Contexto económico crítico en Panamá
En un comunicado, TI recordó que Panamá enfrenta un déficit fiscal elevado, presión sobre el gasto público, informalidad cercana al 50 % y baja recaudación tributaria, lo que limita la capacidad del Estado para atender necesidades prioritarias.
Llamado a un debate transparente y reformas estructurales
La ONG reconoció que jueces y magistrados deben recibir una remuneración adecuada para atraer talento y evitar prácticas indebidas, pero enfatizó que cualquier debate sobre sus beneficios debe ser amplio, transparente y estar vinculado a reformas que fortalezcan la independencia judicial.
Además, advirtió que el periodo de 10 años de los magistrados de la CSJ genera retos adicionales, pues su eventual regreso al sector privado podría influir en sus decisiones.

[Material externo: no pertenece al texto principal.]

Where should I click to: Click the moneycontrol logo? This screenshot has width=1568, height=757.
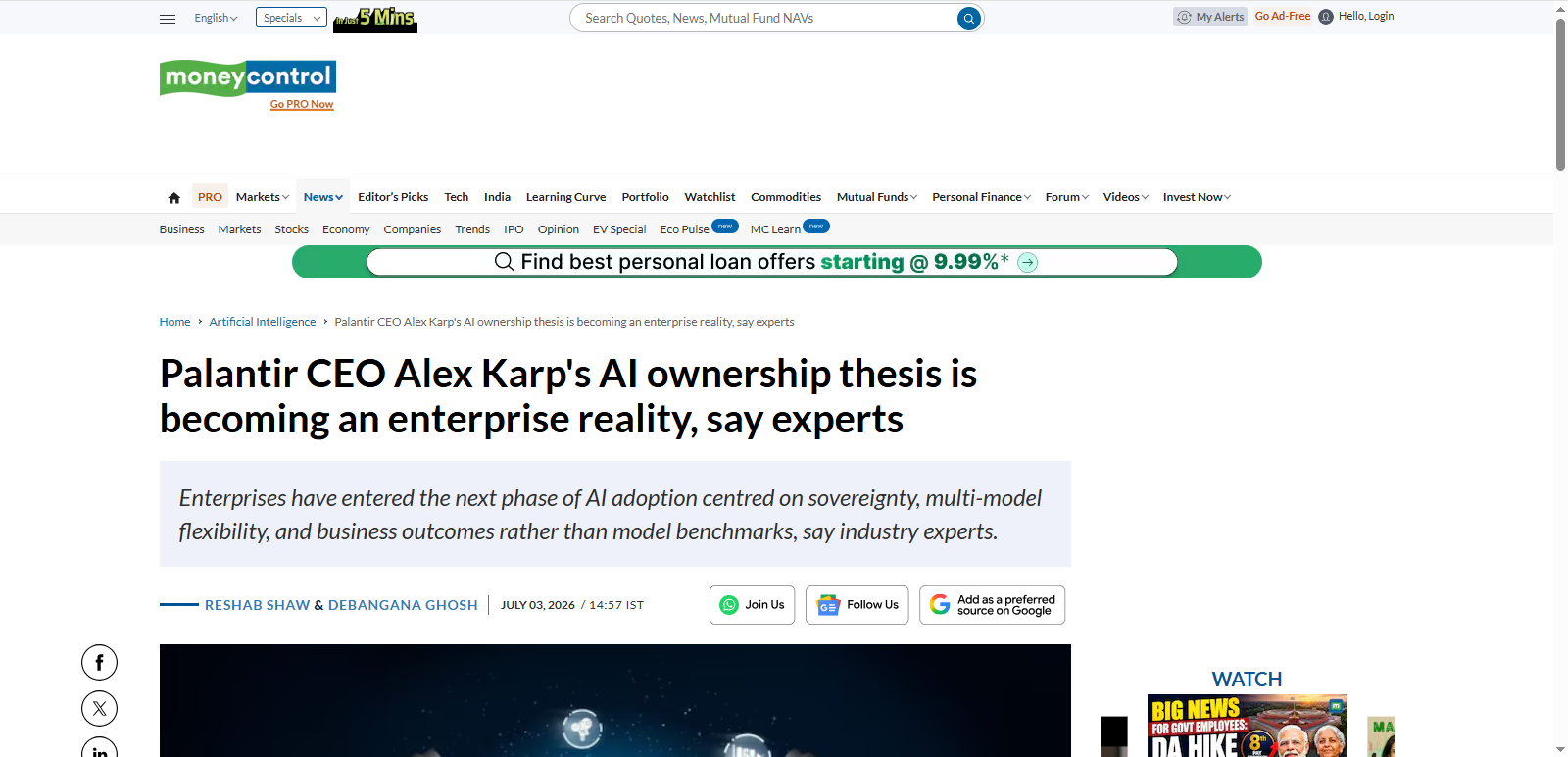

Fondo especial y reacción política
El Acuerdo 407, aprobado por la Corte Suprema, establece que el fondo para las jubilaciones especiales se financiará con recursos del presupuesto del Poder Judicial, provenientes de impuestos o deuda pública.
El incremento salarial también fue replicado por los magistrados del Tribunal Electoral bajo el principio de “equiparación”.
El ministro de Economía y Finanzas, Felipe Chapman, solicitó formalmente a la Corte Suprema y al Tribunal Electoral reconsiderar estas medidas, por contradecir el plan de austeridad del Gobierno.
Por su parte, el ministro de la Presidencia, Juan Carlos Orillac, declaró: “No hay dinero, el país es consciente de que estamos pasando por una situación fiscal difícil”.
Acciones legales en curso
El contralor general, Anel Flores, anunció que presentará demandas de inconstitucionalidad contra la resolución que aprobó las jubilaciones especiales, aunque reconoció que estas serán evaluadas por los mismos magistrados que las impulsaron.